··· Material for this task ···
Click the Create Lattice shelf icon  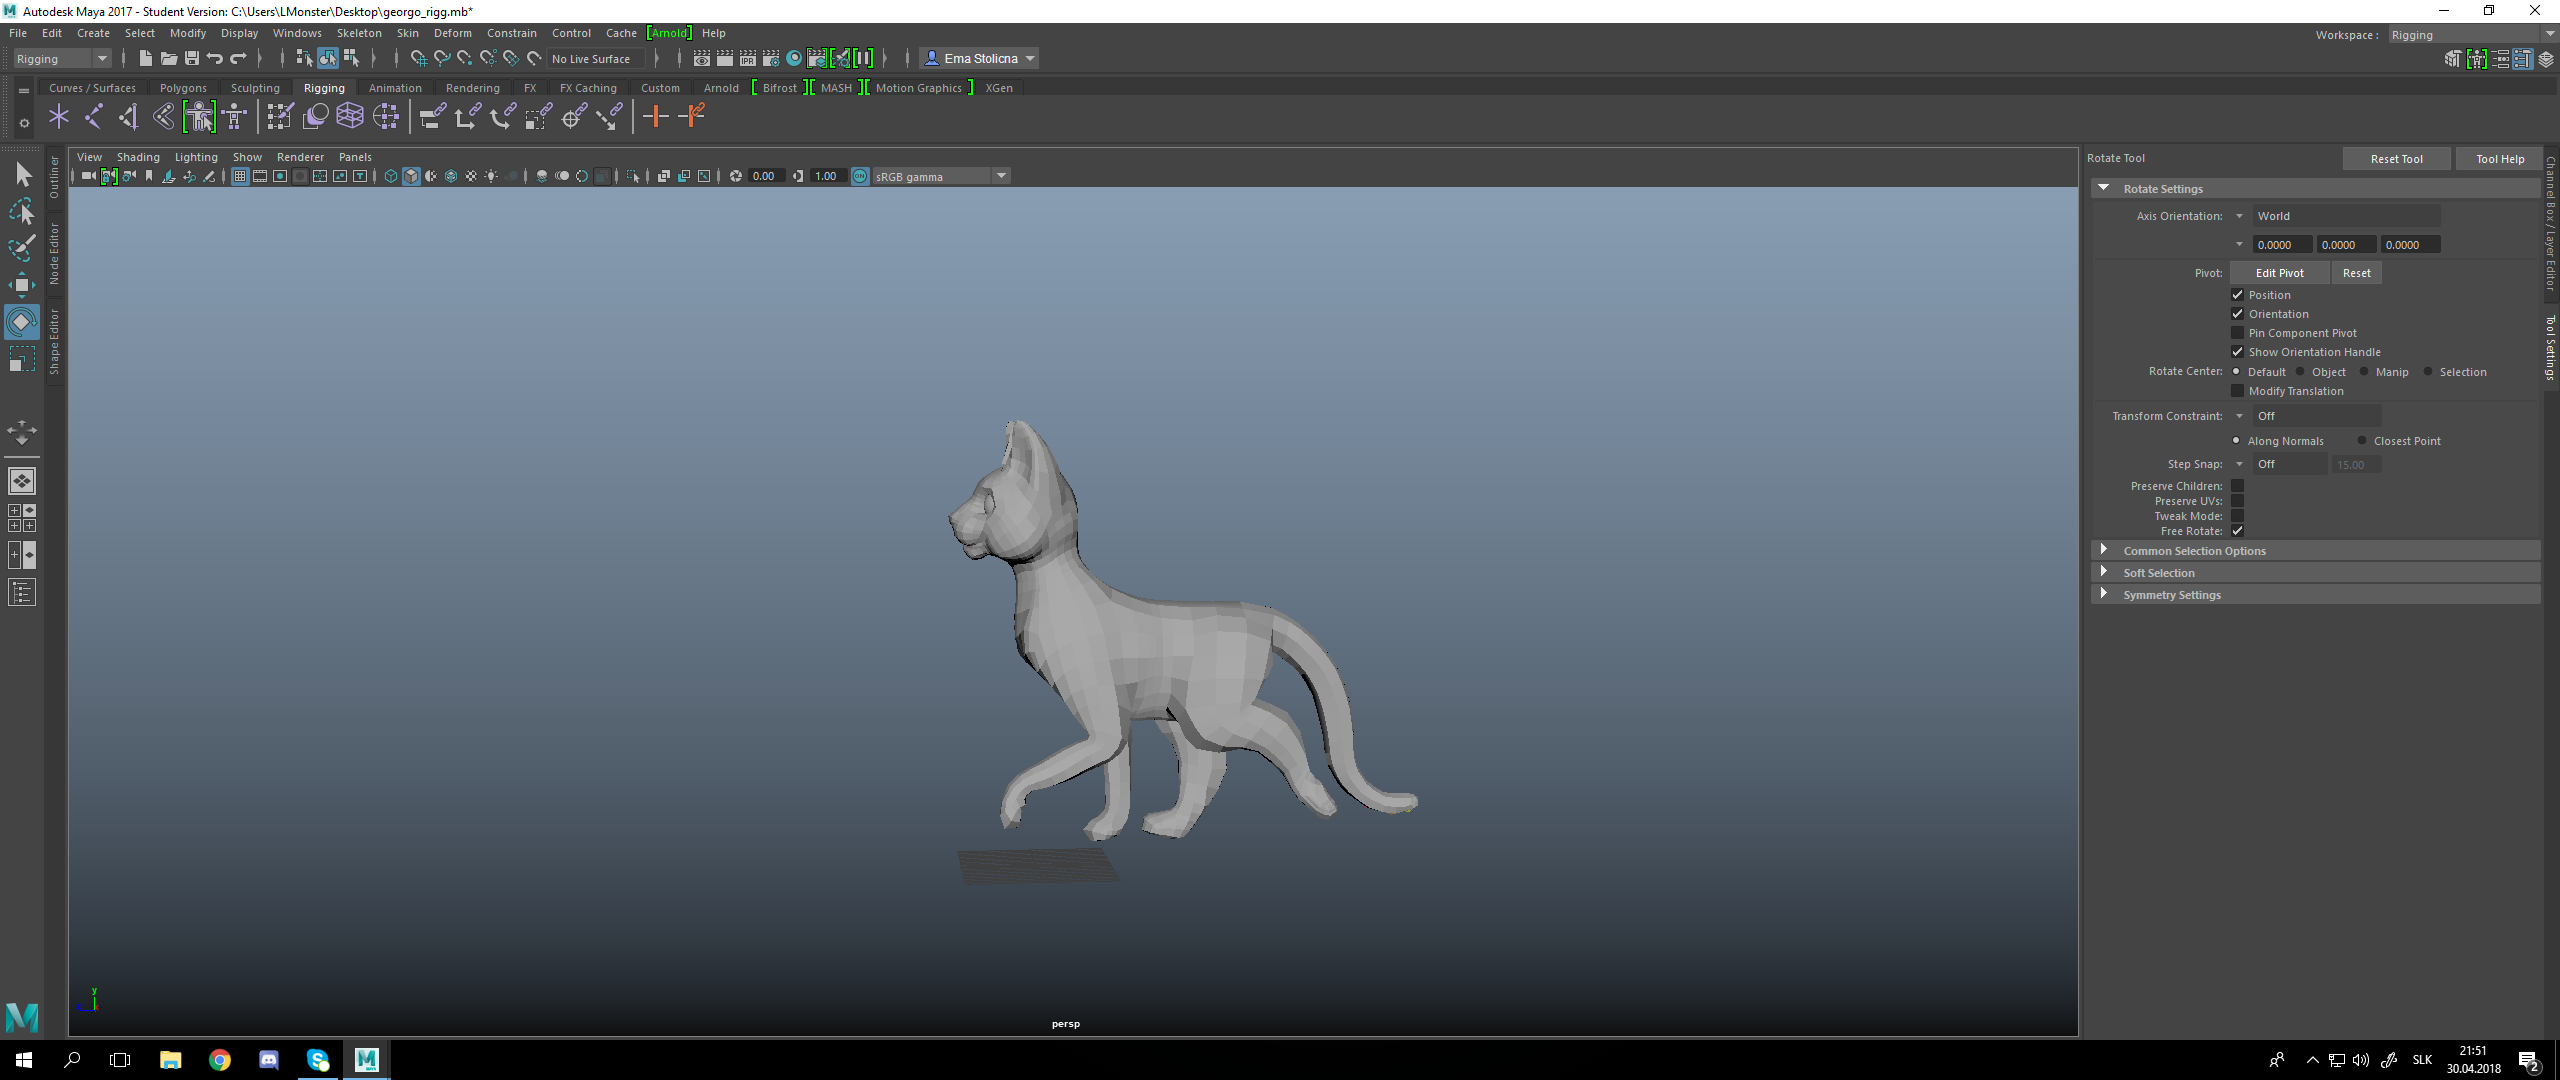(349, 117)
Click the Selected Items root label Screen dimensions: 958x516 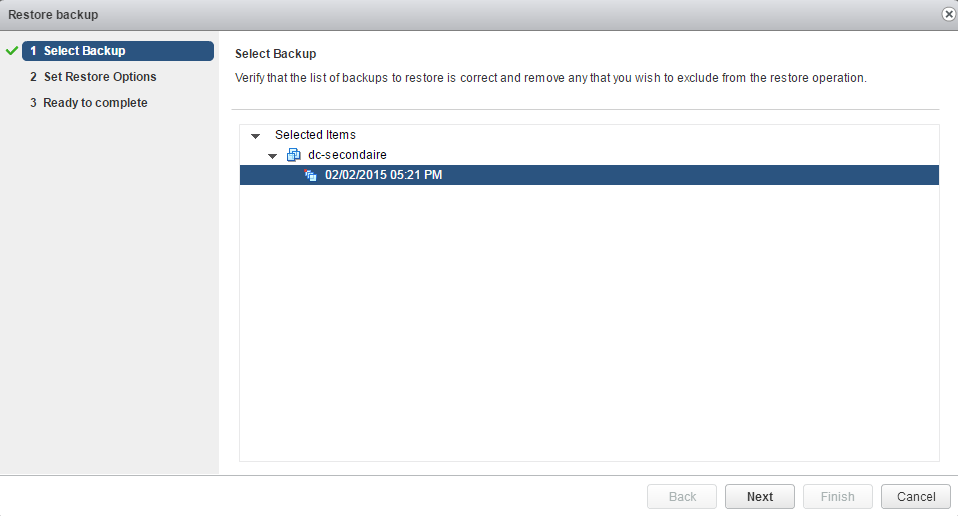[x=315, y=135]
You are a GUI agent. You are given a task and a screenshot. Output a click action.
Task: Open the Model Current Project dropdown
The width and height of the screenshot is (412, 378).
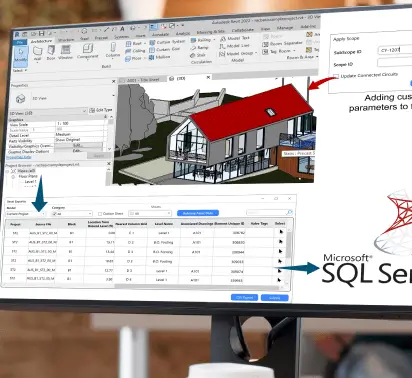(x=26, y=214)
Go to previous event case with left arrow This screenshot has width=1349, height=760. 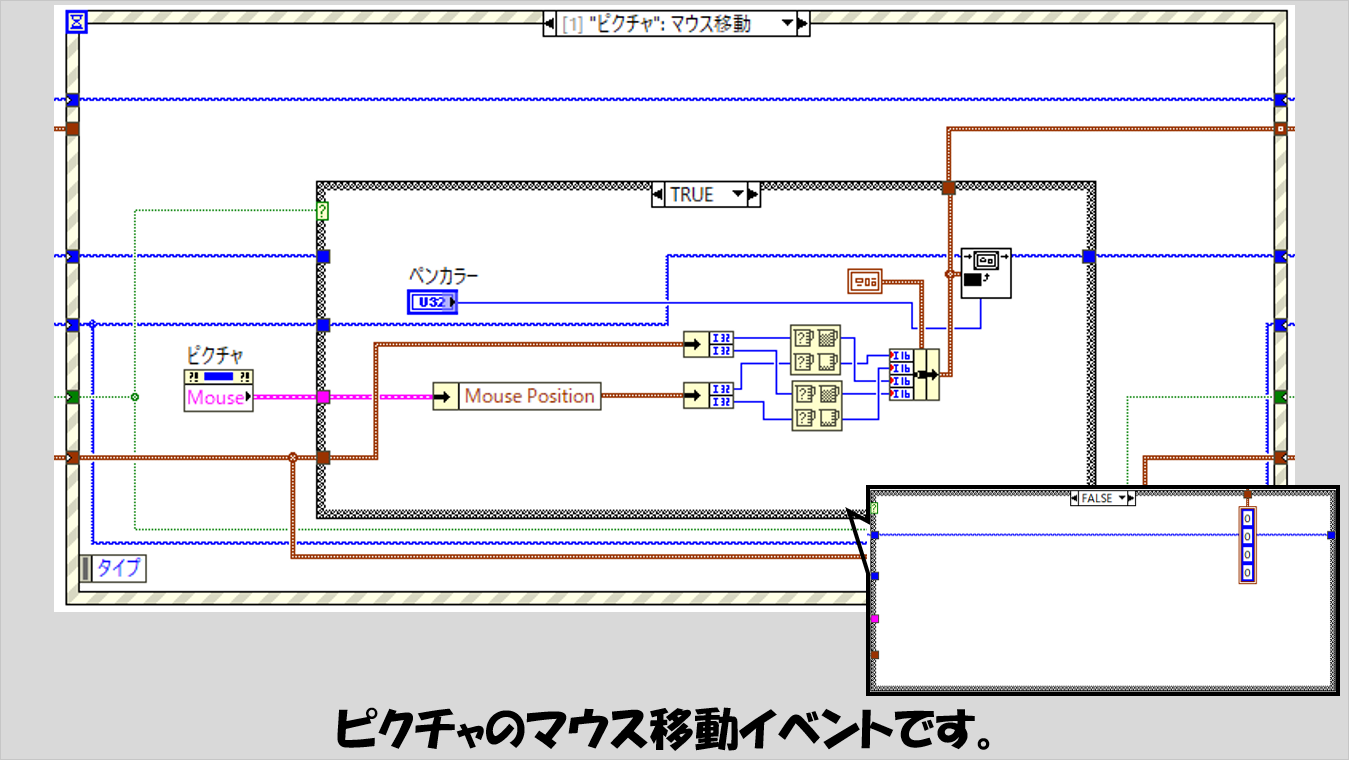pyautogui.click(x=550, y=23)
···
··· Material for this task ···
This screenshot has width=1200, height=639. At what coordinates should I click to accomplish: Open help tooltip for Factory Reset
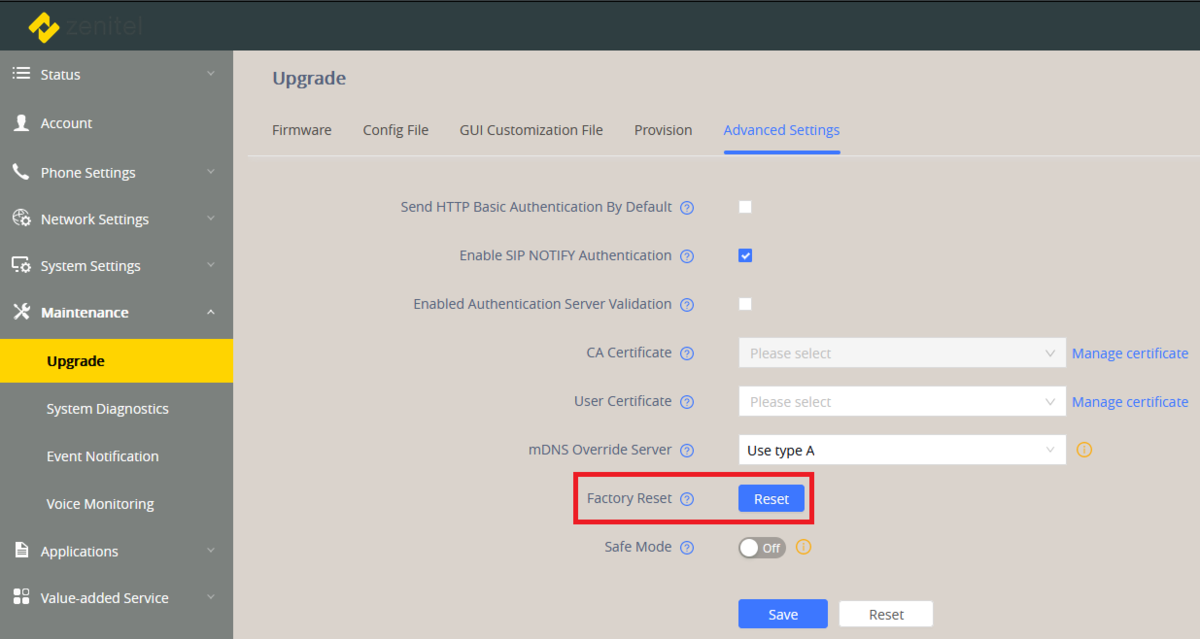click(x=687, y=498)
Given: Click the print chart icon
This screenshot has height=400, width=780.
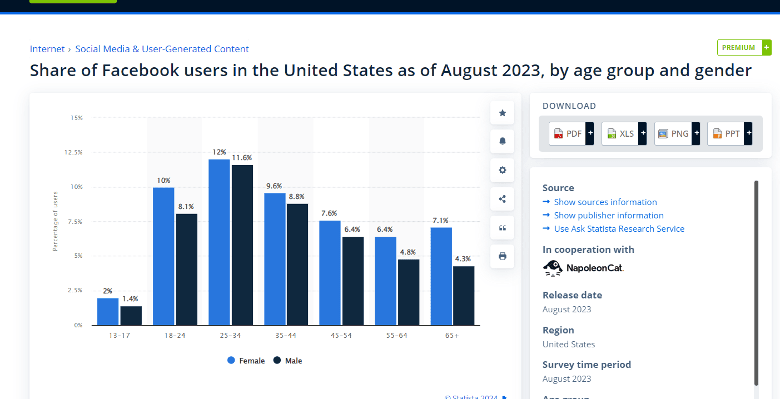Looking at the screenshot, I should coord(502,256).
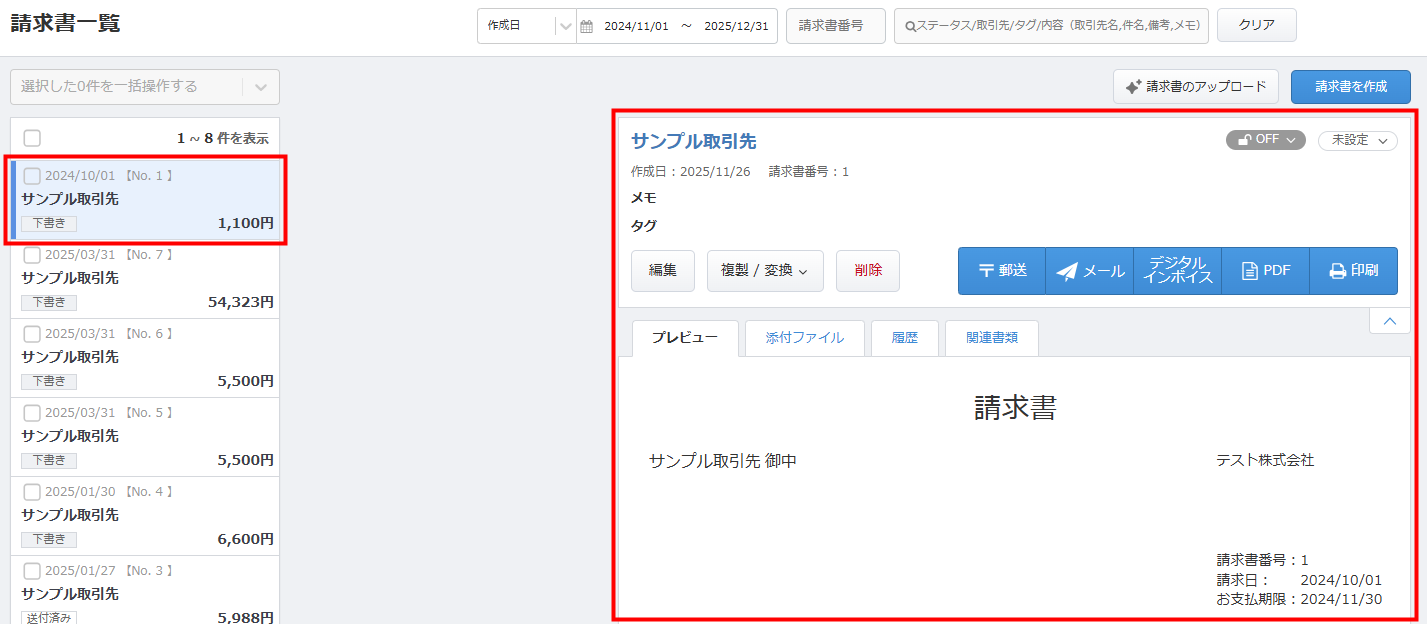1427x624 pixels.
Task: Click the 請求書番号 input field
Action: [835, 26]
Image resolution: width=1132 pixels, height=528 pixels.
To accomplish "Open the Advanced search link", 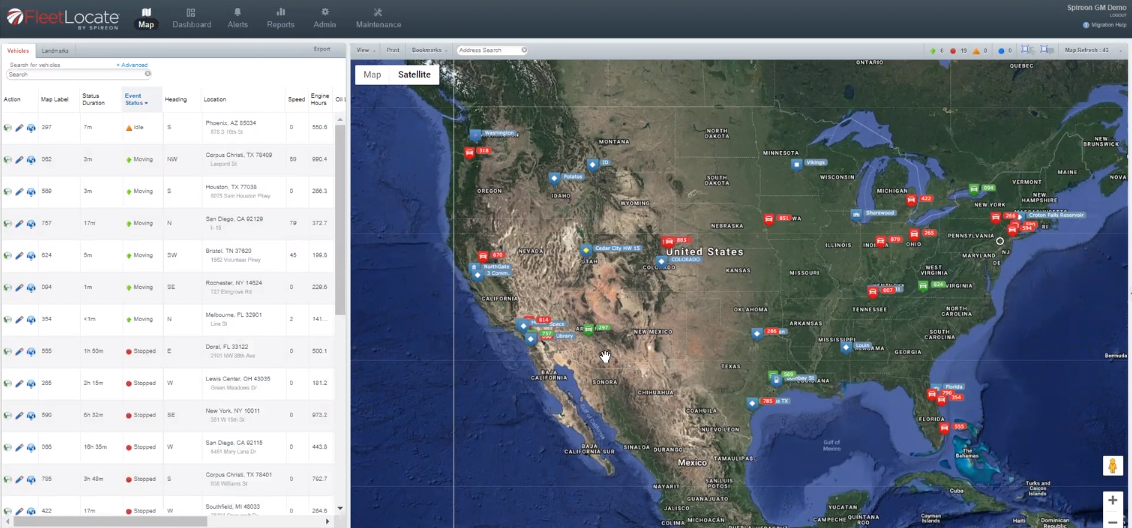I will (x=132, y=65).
···
Repeat the lines of the listing between the line holding "You are a GUI" and the line holding "(x=26, y=214)", inclusive. Leave the pictures out of your answer.

You are a GUI agent. You are given a task and a screenshot. Output a click action.
Task: Open the Model Current Project dropdown
The width and height of the screenshot is (412, 378).
(x=26, y=214)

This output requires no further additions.